▸ What you are asked to do
Every line in the data below that has the word "agent" should be returned.

▸ Provided records
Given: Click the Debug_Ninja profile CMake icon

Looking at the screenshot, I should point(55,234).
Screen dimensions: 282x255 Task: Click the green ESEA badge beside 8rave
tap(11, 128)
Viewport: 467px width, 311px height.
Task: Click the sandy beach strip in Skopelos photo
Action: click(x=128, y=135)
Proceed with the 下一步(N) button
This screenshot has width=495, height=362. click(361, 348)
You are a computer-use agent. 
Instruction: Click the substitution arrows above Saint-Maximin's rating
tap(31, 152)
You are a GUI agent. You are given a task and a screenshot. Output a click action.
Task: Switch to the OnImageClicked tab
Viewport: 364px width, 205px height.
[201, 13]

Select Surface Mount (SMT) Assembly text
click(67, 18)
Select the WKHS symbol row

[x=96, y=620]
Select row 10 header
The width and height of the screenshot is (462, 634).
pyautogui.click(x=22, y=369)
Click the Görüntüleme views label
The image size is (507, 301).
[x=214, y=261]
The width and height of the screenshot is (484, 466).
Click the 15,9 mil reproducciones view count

==

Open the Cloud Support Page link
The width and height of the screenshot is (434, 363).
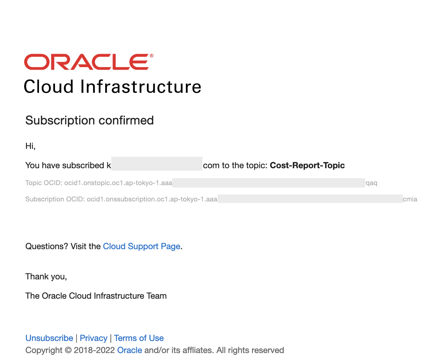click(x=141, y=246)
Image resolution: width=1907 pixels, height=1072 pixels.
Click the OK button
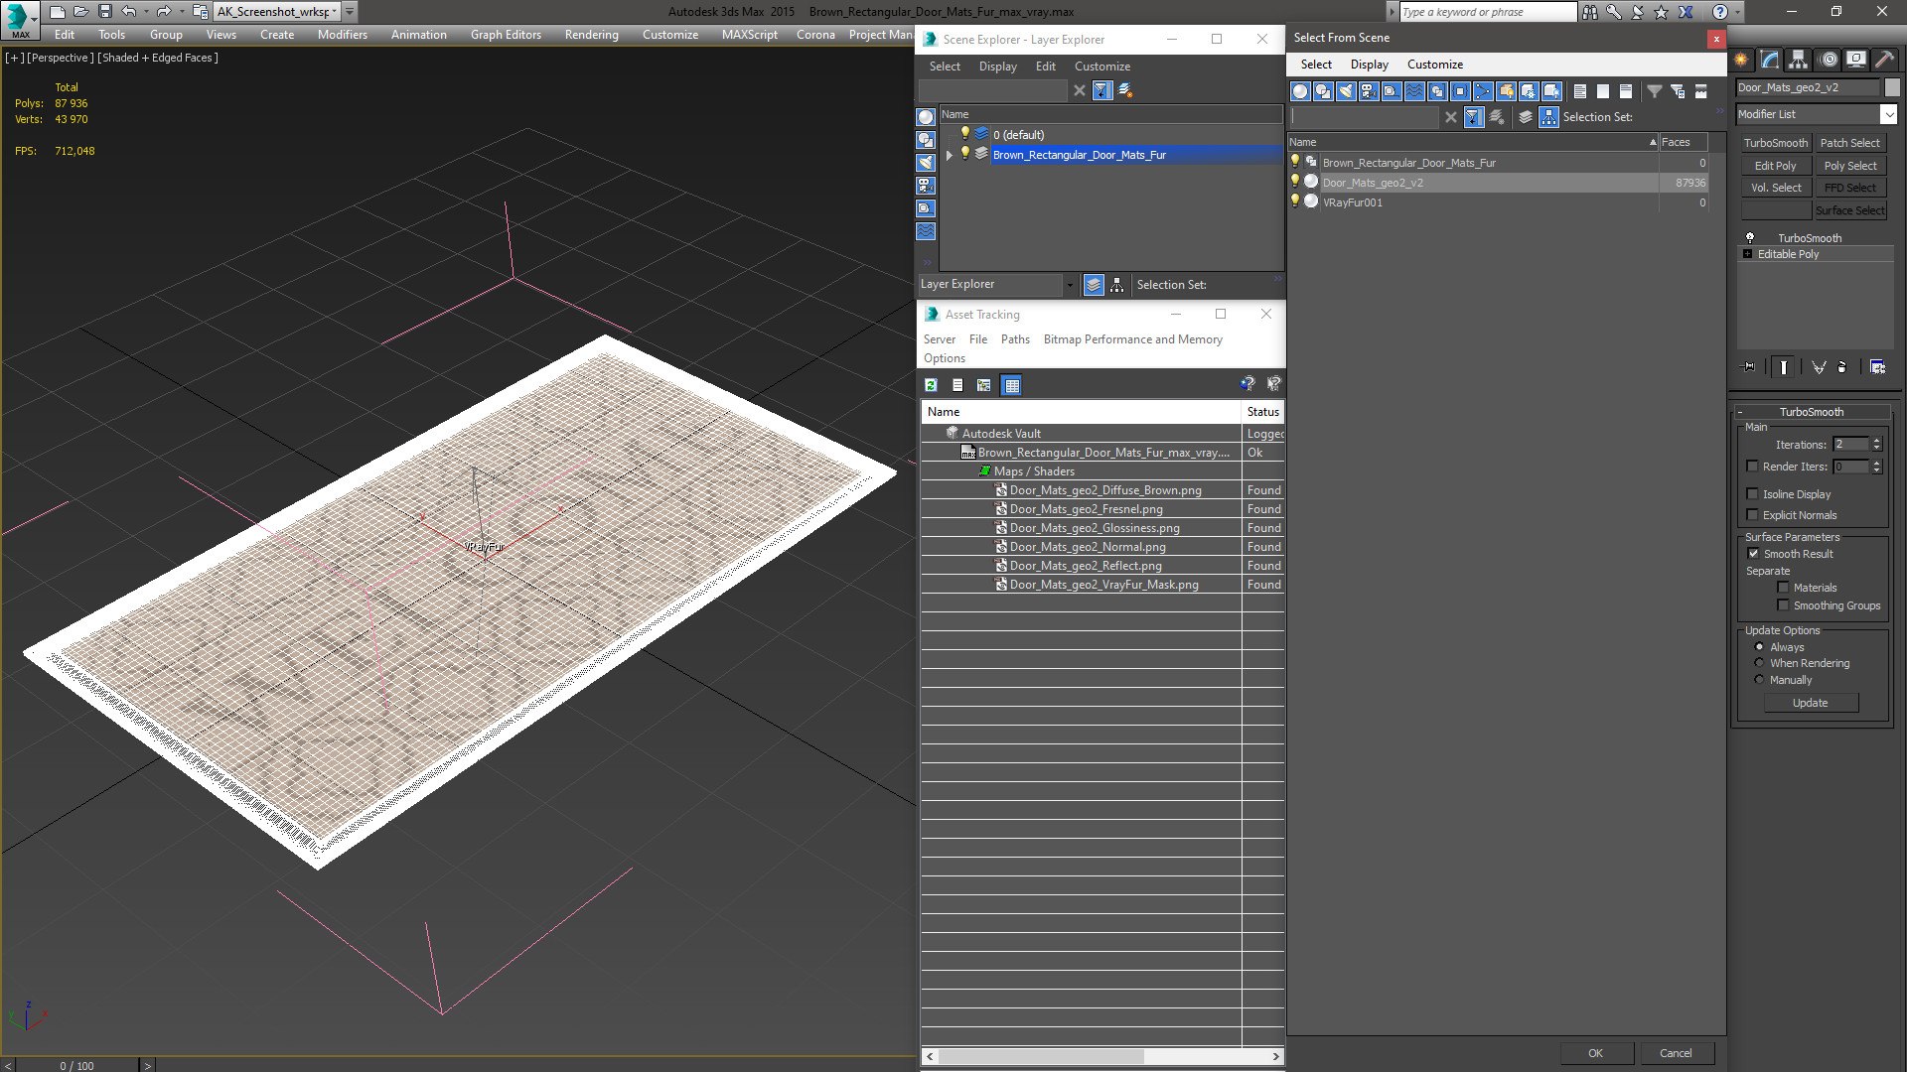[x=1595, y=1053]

---

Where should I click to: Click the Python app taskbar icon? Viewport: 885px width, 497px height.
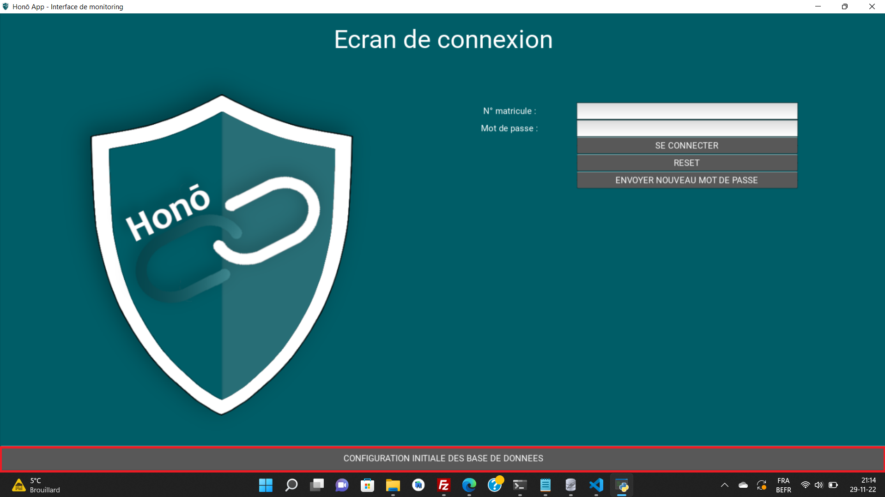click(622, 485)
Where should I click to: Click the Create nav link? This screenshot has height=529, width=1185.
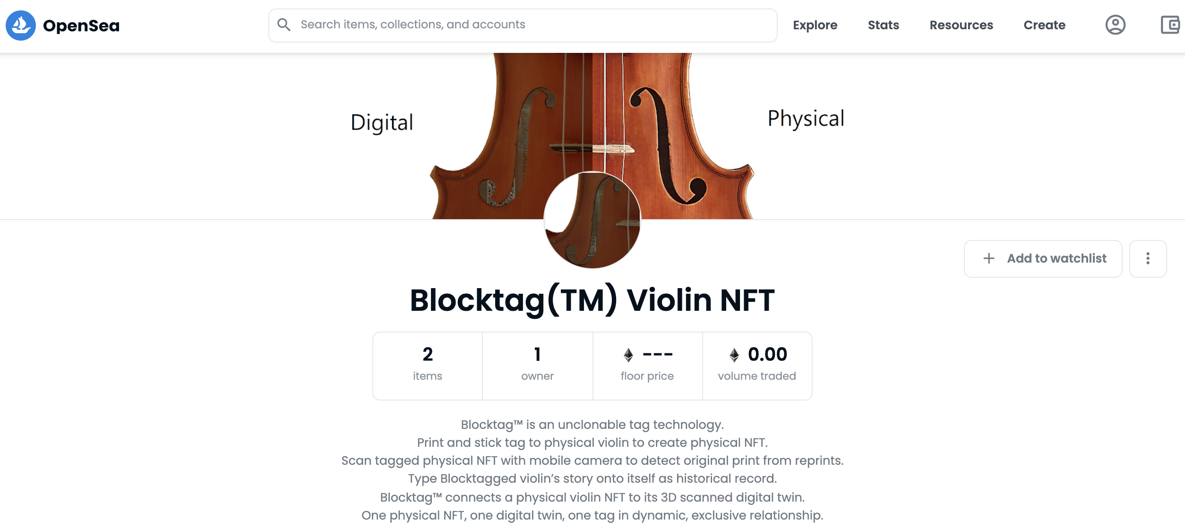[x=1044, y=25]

▸ Task answer
You are a computer-use agent. 
You are a GUI agent. You are given a task and a screenshot. Output a click action.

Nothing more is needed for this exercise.